I talk a lot about improv in some of my blog posts. The reason is because roleplaying is as much, if not more, an improv than it is a story writing. Still, so many people fall into the trap that they want to tell interesting stories, and they feel when they write stories that don’t seem to go anywhere they are failing. Just look at this writer’s advice blog entry as an example, as these could be reasons that people could do an RP scene in a game.
I do play in persistent worlds, worlds that have people from all around the globe on so there could be a story told at 2AM or 8PM or whatever, so you could find people interested in a scene but not interested in a full adventure. This is a godsend for those who like to get into their characters and react to scenes, as you can find scenes you can play from time. You’ll need to study some improv, especially the scene building bits like this, and they should help give you some ideas. The book Play Unsafe is a book about how to incorporate improv into the roleplaying game.
Unlike stories which are plotted out arcs, soft scene based RP is more like real life where while you might have plans, things don’t always play out that way. Instead, you have something you want to forward, you have some aspect of your character you want to convey. You do not always need to know about the angle you are examining until a few poses into the scene, because it often depends on who the others in the scene are and what they are doing. These scenes could be anything and your reason for being in them could be anything; its only limited by your imagination for your reason to be there. Think of them as slice of life of your character. Maybe you’re at home doing the dishes while you talk to friends about the news story you saw, or perhaps you’re out for a jog and run into someone walking their dogs, or perhaps you’re busking for coins on a street corner for passersby.
There are a few key rules to remember when you think of a game as a persistent world, whether it be a tabletop game or a true persistent world like a MU* or an MMORPG. These rules are like the rules of a writer’s style guide but apply more to the RP scenes that you can get into.
1) You are playing the main character in their own story, so what you get out of a scene may not be what other people get out of it since they are playing their own main characters in their stories.

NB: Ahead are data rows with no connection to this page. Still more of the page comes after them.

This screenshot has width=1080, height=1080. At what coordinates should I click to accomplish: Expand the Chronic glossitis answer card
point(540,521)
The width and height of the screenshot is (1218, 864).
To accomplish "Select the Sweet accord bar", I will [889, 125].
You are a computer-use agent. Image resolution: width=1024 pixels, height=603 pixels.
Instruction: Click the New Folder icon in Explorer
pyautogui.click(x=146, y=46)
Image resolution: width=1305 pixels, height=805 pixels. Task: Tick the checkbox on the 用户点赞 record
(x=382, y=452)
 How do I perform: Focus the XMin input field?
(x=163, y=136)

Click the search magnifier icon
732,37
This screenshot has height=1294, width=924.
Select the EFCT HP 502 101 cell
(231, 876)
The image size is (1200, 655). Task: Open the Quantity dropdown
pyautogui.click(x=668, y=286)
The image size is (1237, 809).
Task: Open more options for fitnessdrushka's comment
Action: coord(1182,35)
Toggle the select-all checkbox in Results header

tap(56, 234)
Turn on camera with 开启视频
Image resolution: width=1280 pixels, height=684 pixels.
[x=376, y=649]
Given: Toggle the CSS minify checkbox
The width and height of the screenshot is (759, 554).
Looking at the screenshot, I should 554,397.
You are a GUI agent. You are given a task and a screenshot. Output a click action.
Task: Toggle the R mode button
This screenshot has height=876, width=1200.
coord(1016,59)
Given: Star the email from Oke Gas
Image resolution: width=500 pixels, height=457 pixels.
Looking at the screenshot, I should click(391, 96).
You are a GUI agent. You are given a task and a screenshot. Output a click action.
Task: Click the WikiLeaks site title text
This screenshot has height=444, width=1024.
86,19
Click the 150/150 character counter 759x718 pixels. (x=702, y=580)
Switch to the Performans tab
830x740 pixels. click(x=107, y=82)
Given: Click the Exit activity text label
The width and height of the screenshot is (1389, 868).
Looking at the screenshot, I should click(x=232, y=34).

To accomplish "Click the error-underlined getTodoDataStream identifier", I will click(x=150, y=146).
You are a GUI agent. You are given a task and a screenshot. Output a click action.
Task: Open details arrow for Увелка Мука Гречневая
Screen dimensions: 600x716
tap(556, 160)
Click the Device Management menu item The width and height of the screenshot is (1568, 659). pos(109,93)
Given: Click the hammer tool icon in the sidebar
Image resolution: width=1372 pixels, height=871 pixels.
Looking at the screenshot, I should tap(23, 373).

2)Your characters have interests that are not just what their sheet reflects. Those hobbies and interests are important enough to that character to make them go places and do things that others wouldn’t think to do.
3) Be willing to play the comic aspect of a scene, even if your character is normally a serious type. Sometimes, scenes just beg for it. Like a serious type being handed a baby and not knowing what to do with that. The reverse is also true, be willing to play into the drama of a scene, even if it isn’t usually your thing.
4) Know when to lead and know when to support, not everything is about you all the time.
5) Sometimes, the sole purpose of the scene is to entertain the people playing in it.